就该是这样。詹洛轩够狠够能打,下手快准狠,王少看着温和,实则够冷够护短,谁要是敢动他身边的人,他能不动声色地让对方吃尽苦头,肖爷得比他俩都猛才行
——
毕竟一个是朱雀主,一个是青龙堂能独当一面的人,我这个夹在中间的
“肖爷”,要是没点真本事,怎么镇得住场子?怎么在那些豺狼虎豹眼皮子底下运筹帷幄?怎么心狠手辣地处理那些脏活累活?
王少听我提到詹洛轩,醋意更浓了,伸手捏住我的脸颊往两边拉,语气酸溜溜的:“还加詹洛轩?他有什么帅的?整天板着脸像谁欠了他八百万,上次在巷口见他,手里还攥着根甩棍,凶巴巴的!”
他愤愤不平地嘟囔,“肖爷再帅有什么用?能给你带三明治吗?能帮你拧瓶盖吗?能背你去医务室吗?”
看着他气鼓鼓的样子,我强忍着笑,故意拖长了语调,一本正经地胡说:“应该……
能吧……”
我往他怀里缩了缩,感受着他瞬间僵硬的身体,憋着笑继续编,“他对我还挺温柔的呢……
刚刚救我的时候,把外套脱给我了,还蹲下来问我有没有受伤,声音轻轻的,一点都不凶。”
这话刚说完,王少捏着我脸颊的手猛地收紧,随即又怕弄疼我似的松开,改成把我狠狠按进怀里,力道大得像是要把我嵌进他身体里:“温柔?他能有我温柔?”

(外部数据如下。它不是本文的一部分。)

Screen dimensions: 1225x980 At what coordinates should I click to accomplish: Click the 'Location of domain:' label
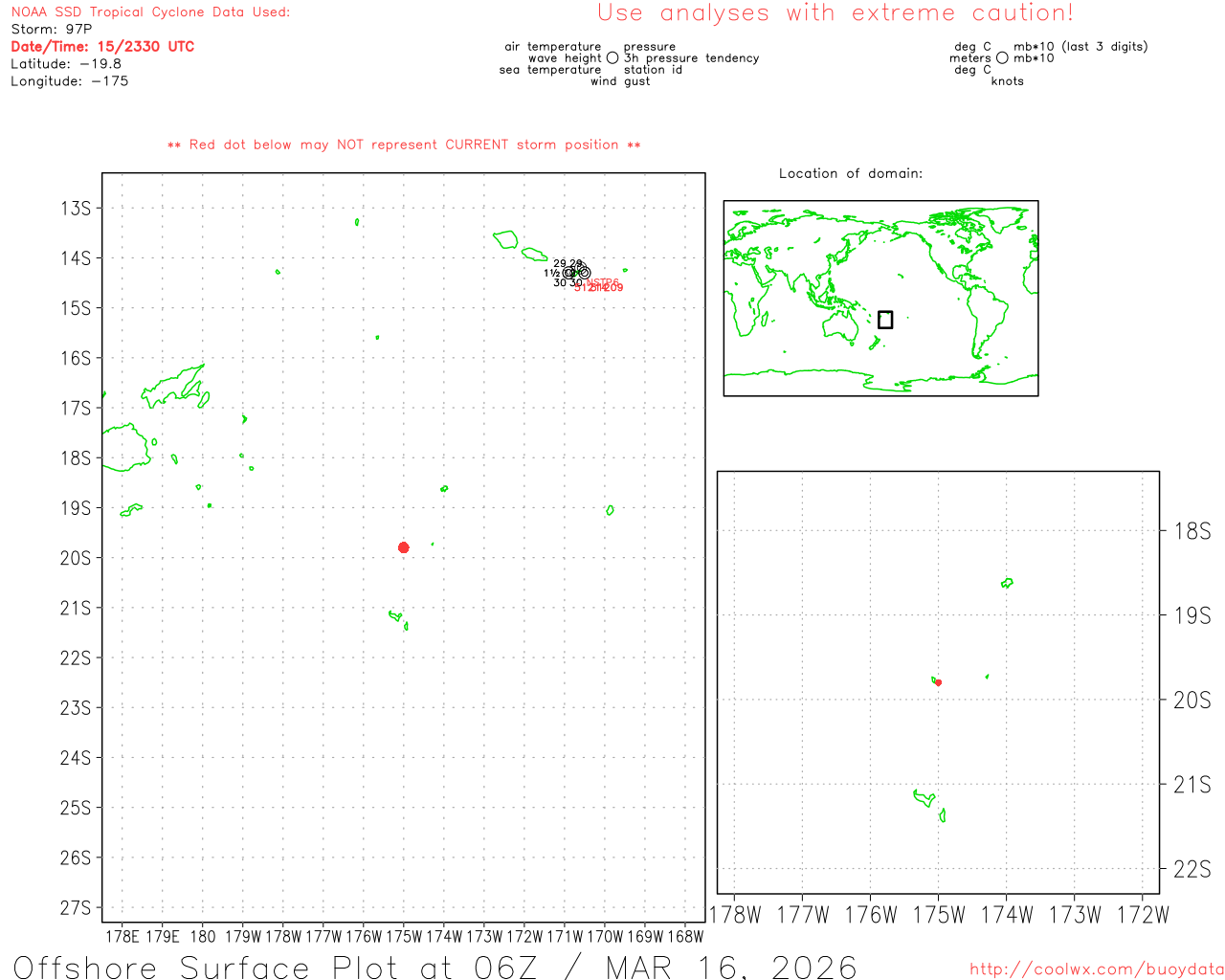point(850,173)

他的声音闷闷的,带着浓浓的委屈和不服气,“他给你脱外套算什么?我冬天把围巾给你围,夏天给你买冰汽水,你感冒了我给你买药,你饿了我给你做饭……
这些他能做到吗?”
我被他按得喘不过气,却忍不住笑得肩膀发抖,在他怀里扭来扭去:“做不到做不到,你最温柔了!”
王少这才满意了些,却还是不依不饶地在我耳边嘟囔:“反正詹洛轩不好,肖爷也不好,只有我最好。”
他顿了顿,像是突然想到什么,语气里带着一丝不易察觉的紧张,“他……
他没对你做别的吧?没问你什么奇怪的问题吧?”
看着他眼底那点藏不住的担忧,我心里一暖,伸手环住他的脖子,在他下巴上亲了口:“没有,就救了我而已。”
我认真地看着他的眼睛,声音放软了些,“而且他再温柔,也没你对我好。谁都没你对我好。”
王少的耳朵瞬间红了,像被晚风染透的胭脂,他别扭地转过头避开我的目光,耳根却红得发亮,手臂却把我抱得更紧了,力道大得像是要把我揉进骨血里:“这还差不多。”
他低低地笑了一声,声音温柔得像羽毛拂过心尖,“以后离他们远点,不管是肖爷还是詹洛轩,都没我靠谱。”